Foto: Bruno Campos/JC Imagem
Metroviários argumentam que os problemas no sistema de sinalização são comuns e nada é feito para resolver o problema - Foto: Bruno Campos/JC Imagem

COMO O ACIDENTE TERIA ACONTECIDO

O resultado oficial da investigação interna da CBTU está para ser divulgado na segunda-feira (11/5), segundo informações do novo superintendente do Metrô do Recife, Carlos Fernando Ferreira. No entanto, a TV Globo teria tido acesso ao relatório. “Nem eu mesmo ainda tive acesso ao relatório, Por isso, não posso reconhecer as informações repassadas na reportagem”, afirmou. A investigação deverá resultar na abertura de um inquérito administrativo.

No documento de 22 páginas, segundo a emissora, é concluído que o erro teria sido apenas humano - da maquinista -, quando um trem bateu na traseira de outro que estava parado na Estação Ipiranga. A base da investigação são imagens das câmeras de segurança das estações e dos trens, além dos registros dos sistemas automáticos que controlam o metrô. A maquinista não foi ouvida nessa fase.
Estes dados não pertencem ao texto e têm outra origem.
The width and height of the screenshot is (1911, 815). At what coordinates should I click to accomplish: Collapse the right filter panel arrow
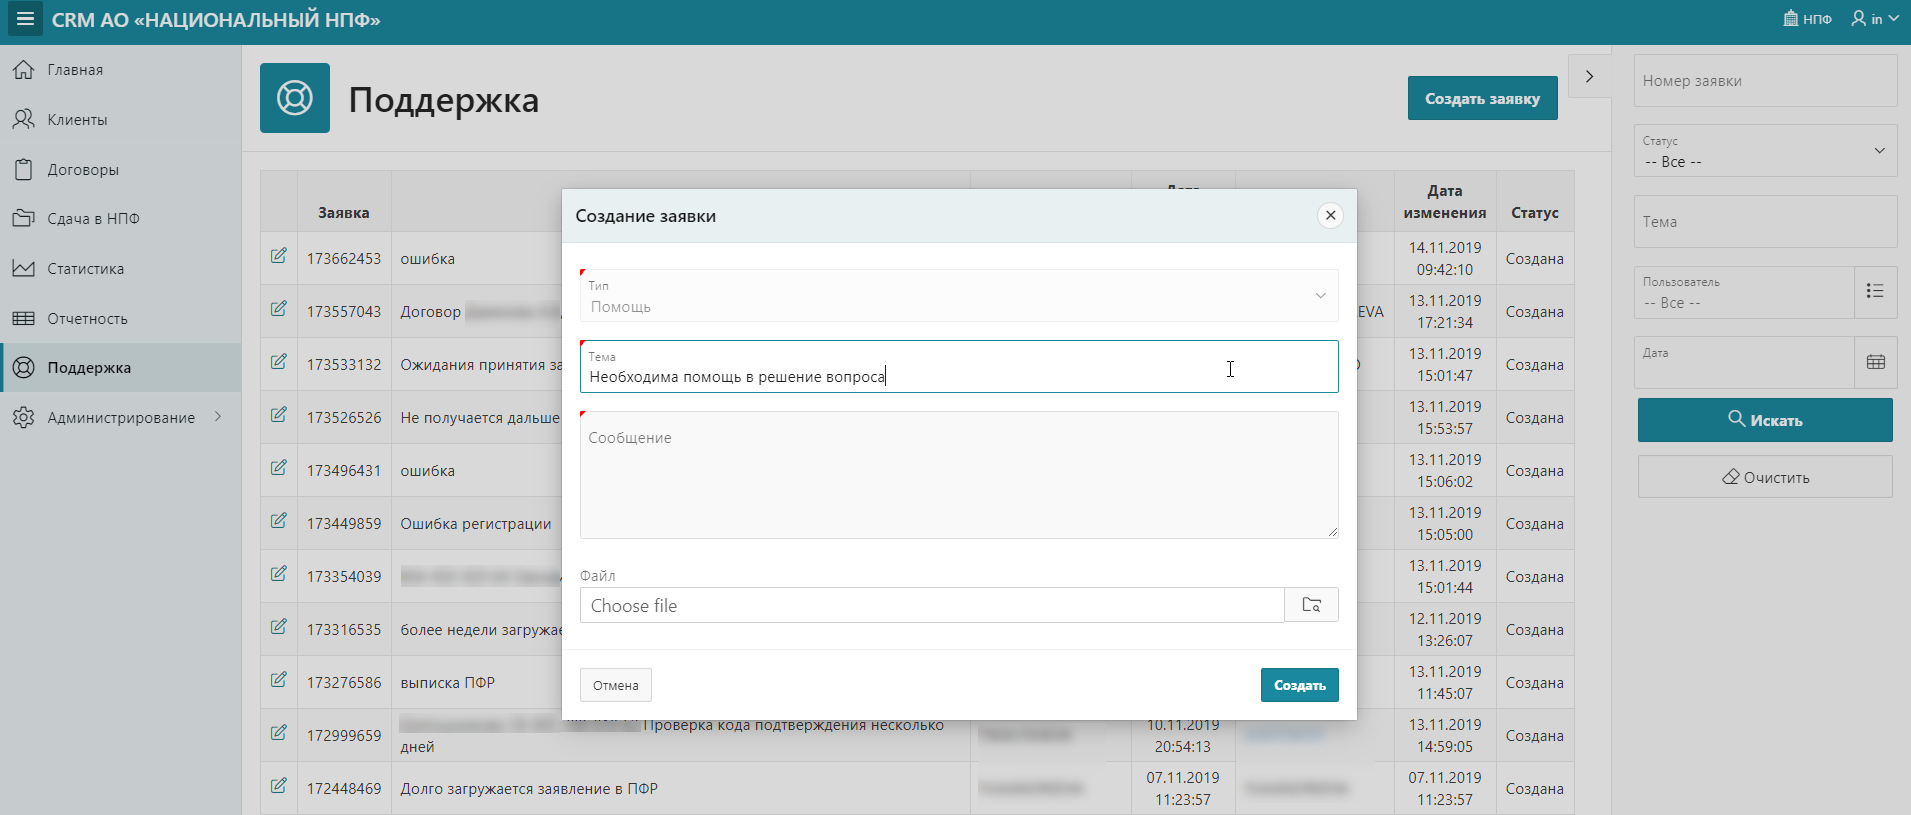[1589, 76]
O documento apontaria que o trem 27 saiu da Estação Mangueira às 5h27, em direção à Estação Ipiranga. Assim que chegou à plataforma ficou parado porque havia um aviso no sistema de que outro trem estaria parado logo à frente. Às 5h32, o trem 30 - conduzido pela maquinista - saiu da Estação Mangueira em direção à Ipiranga. Como o trem 27 estava parado na plataforma, o sistema automático do metrô indicou que a maquinista deveria reduzir a velocidade para até 17 km/h, mas a condutora não teria obedecido - por estar distraída com uma outra maquinista que viajava na cabine ao seu lado.

A maquinista, então, teria mudado a chave de velocidade do trem para uma posição que permite que ele ande em até 40 km/h. E, segundo o laudo, teria feito a mudança sem comunicar ao CCO. A investigação aponta, ainda, que a maquinista demorou a apertar o freio de emergência, embora tivesse visibilidade para ver o segundo trem parado na estação. O freio só teria sido acionado quatro segundo antes do acidente, a uma distância de 34 metros da Estação Ipiranga.

Foto: Bruno Campos/JC Imagem
Acidente provocou desespero entre os passageiros que estavam nos trens - Foto: Bruno Campos/JC Imagem


Nos cálculos dos técnicos do metrô, se ela tivesse acionado o freio dez metros antes, poderia ter evitado o acidente. O único problema técnico apontado pelo relatório é um falso aviso de ocupação da via, porque não havia nenhum trem no caminho do veículo 27. Mesmo que esse problema seja frequente - como denunciam os metroviários -, a investigação teria chegado à conclusão de que ele não contribuiu para o acidente.

O relatório também teria concluído que o sistema de sinalização do metrô, entre as estações Mangueira e Ipiranga, estava funcionando normalmente, e que, com a visibilidade daquele dia, a maquinista poderia ter visto o trem parado mesmo a uma distância de 200 metros, só que, segundo o documento, ela estava distraída porque conversava com uma segunda maquinista, inclusive olhando para trás na cabine.